When we “light up” a memory in our conscious awareness, we create the opportunity to rewire it, at least revise our sense of our self in relationship to it.  If we’re recalling a moment when we could have been kind and just weren’t, we can now imagine being kind in that moment, create a new version of the event in our imagination, and resource ourselves with an updated view of ourselves as the kind person we want to be and know ourselves to be.

Try this exercise:

1.  Recall a moment when you could have said or done something kind to another person. Simple example:

Someone paid you a compliment about the good job you did on a project or how well you dealt with your child’s tantrum, and you were so focused on the task at hand that the compliment barely registered.  You didn’t say thank you in return. A few hours alter you realized there was an opportunity to be kind in that moment and you missed it.  There could be many missed moments like this that you remember later that day, or later that week, or even years afterwards.

2.  As you recall the moment now, activate a bodily felt sense of wanting to be kind now, wanting to reciprocate the kindness offered. You may feel more warmth, more relaxation, more ease in your body, an openness to engagement, an urge to do that event over and be generous and kind.

3.  Imagine a new ending unfolding to the opportunity missed.  It didn’t happen this way, but it could have.  You paused, took a deep breath, let the kindness of the other person register in your awareness.  Imagine how you might smile, what you might say, how the other person might respond, how you would feel receiving their response.

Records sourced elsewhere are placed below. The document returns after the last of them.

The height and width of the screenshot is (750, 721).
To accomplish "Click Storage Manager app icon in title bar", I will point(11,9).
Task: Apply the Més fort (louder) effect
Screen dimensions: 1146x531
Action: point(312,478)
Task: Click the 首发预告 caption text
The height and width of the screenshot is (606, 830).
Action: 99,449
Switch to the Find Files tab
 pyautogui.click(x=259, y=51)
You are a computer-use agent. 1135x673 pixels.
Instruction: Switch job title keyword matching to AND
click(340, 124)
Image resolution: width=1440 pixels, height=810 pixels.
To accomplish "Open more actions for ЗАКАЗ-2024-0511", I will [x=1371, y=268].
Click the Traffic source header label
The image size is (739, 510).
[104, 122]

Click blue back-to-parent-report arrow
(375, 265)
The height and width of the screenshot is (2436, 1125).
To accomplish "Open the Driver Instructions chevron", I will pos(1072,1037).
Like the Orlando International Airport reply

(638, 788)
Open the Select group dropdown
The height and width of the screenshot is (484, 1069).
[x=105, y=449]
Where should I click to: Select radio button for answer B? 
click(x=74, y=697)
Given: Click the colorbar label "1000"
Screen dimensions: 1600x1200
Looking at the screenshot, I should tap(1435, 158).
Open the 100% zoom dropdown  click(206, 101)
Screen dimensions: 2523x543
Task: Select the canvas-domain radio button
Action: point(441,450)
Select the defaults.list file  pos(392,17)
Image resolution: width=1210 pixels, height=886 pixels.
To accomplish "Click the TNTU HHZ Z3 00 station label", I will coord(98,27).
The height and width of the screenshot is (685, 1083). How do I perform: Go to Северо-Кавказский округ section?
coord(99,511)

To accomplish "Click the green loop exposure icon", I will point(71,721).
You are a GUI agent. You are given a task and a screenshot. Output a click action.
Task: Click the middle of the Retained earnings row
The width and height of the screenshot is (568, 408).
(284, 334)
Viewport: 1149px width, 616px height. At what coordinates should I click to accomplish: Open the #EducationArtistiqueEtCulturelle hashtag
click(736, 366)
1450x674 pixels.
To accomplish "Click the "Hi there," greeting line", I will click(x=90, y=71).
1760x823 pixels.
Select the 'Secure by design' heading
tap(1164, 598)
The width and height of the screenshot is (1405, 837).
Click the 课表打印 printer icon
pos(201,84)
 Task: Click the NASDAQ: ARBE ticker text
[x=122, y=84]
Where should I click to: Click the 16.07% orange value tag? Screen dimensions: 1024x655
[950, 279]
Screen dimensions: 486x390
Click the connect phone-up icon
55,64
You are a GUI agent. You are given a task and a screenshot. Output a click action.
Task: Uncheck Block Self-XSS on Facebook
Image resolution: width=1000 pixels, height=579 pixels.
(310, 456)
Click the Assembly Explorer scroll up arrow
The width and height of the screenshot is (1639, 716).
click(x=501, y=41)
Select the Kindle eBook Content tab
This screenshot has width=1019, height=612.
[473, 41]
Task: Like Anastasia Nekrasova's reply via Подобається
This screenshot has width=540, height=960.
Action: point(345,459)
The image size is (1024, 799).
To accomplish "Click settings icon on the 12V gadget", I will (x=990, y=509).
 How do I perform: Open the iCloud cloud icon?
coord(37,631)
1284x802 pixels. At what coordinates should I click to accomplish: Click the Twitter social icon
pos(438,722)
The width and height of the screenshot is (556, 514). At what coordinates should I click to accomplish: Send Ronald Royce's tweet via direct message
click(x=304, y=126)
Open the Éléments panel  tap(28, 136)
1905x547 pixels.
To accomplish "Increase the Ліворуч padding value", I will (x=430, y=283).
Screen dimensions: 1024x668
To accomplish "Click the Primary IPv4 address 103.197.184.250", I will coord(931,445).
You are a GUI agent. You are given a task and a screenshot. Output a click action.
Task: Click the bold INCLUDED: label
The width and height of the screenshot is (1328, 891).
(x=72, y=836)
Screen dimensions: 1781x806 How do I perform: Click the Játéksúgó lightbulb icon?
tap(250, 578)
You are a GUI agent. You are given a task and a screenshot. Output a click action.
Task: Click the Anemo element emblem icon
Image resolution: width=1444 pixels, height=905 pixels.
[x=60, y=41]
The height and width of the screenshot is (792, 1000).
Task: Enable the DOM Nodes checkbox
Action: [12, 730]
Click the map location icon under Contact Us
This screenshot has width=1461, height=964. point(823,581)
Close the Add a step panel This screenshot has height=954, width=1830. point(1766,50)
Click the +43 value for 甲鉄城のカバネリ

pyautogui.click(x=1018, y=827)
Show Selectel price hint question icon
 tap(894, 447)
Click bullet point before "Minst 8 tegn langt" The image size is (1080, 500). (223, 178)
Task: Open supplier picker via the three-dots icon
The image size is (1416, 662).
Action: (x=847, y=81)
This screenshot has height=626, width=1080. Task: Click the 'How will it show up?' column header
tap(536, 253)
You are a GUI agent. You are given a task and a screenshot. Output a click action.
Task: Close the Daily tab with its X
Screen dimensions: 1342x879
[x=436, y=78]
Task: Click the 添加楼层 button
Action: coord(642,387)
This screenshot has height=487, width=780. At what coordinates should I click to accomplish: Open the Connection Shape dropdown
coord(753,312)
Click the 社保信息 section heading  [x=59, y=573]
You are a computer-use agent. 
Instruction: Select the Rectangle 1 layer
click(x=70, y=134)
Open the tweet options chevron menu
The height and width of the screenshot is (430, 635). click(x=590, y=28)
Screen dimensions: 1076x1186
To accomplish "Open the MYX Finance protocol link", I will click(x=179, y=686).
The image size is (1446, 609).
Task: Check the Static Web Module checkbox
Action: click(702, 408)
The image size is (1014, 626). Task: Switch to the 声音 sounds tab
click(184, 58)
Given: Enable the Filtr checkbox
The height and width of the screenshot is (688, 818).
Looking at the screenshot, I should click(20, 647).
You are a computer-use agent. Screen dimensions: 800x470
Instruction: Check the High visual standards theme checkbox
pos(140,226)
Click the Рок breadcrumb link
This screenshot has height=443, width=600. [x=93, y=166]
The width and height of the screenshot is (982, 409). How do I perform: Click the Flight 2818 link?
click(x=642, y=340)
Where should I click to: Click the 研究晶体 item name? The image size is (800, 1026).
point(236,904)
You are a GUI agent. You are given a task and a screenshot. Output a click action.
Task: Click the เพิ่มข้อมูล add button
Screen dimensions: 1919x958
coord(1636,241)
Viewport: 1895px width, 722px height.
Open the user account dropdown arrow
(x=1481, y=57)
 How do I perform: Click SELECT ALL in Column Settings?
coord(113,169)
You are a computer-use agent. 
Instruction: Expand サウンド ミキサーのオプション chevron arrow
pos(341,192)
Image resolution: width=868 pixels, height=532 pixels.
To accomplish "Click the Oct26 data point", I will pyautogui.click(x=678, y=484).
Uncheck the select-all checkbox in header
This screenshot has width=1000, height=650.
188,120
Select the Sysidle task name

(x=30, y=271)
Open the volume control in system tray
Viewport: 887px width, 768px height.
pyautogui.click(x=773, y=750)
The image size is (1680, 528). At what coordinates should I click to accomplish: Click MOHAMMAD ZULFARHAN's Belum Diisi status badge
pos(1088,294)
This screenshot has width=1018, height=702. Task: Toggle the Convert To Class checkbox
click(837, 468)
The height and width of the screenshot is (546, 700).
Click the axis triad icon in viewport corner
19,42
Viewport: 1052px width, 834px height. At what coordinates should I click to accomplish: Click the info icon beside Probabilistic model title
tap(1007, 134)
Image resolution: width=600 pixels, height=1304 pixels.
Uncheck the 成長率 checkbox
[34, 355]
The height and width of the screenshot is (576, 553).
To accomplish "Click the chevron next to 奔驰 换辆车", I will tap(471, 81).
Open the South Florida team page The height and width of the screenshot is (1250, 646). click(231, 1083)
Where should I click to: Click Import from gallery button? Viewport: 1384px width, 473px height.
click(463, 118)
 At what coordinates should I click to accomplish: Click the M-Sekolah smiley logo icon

4.  Savor the feeling of the new ending. Remember, this new ending is real to your brain. Let the flavor of it register in your body, in your awareness now.

5.  Imagining this new possibility/reality of kindness can revise or update your sense of self. You are/intend to be a kind person, and imagining yourself to be so reinforces that sense of yourself that you are, now and for the future.

6.  Repeat this practice with as many scenarios as you wish to recall and revise.  Over time, what gets revised is your view of yourself, claiming your capacities and intentions to be kind, even when the opportunities are missed. This revised view of yourself becomes the neural foundation for remembering to and showing kindness at the next opportunity.

This active imagination revisioning can rewire even negative moments when not only an opportunity to be kind was missed, but the interaction between you and another went awry and you felt badly about yourself. Those negative messages about who you are can be rewired as well.